*Exercise input*.
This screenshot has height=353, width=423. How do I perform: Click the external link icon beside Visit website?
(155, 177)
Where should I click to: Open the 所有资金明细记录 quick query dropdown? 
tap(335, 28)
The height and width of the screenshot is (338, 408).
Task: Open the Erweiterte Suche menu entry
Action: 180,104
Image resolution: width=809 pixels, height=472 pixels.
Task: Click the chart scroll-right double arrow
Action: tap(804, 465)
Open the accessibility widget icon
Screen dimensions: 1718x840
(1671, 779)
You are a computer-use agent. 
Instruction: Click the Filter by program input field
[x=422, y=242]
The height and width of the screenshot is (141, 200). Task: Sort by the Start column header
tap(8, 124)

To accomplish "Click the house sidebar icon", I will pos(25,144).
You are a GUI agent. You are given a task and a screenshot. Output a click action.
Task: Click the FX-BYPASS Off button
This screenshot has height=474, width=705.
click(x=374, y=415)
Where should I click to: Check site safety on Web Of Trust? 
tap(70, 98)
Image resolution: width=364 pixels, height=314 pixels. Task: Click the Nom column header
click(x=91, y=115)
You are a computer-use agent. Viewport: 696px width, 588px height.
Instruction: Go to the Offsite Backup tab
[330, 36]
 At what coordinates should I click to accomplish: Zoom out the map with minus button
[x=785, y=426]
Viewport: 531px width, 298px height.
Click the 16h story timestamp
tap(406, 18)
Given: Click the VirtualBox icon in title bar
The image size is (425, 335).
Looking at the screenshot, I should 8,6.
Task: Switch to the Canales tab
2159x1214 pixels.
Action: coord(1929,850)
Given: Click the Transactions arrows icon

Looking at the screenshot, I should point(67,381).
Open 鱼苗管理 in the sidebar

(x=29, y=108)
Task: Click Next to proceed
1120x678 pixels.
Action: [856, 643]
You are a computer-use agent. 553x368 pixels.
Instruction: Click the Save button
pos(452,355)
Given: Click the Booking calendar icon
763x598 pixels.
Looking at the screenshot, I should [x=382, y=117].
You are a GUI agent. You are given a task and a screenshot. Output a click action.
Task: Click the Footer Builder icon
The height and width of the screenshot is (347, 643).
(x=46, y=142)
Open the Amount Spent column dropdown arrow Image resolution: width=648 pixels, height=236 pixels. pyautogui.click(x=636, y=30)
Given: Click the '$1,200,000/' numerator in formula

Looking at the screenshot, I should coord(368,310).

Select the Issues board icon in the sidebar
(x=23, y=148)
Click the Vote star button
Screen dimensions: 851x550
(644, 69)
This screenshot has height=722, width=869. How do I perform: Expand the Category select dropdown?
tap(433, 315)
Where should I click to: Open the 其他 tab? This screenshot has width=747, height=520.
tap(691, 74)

*What you should do*.
How many lines in the entries above contain the word "resolution"? Reply with the number alone.

*Complete output*.
3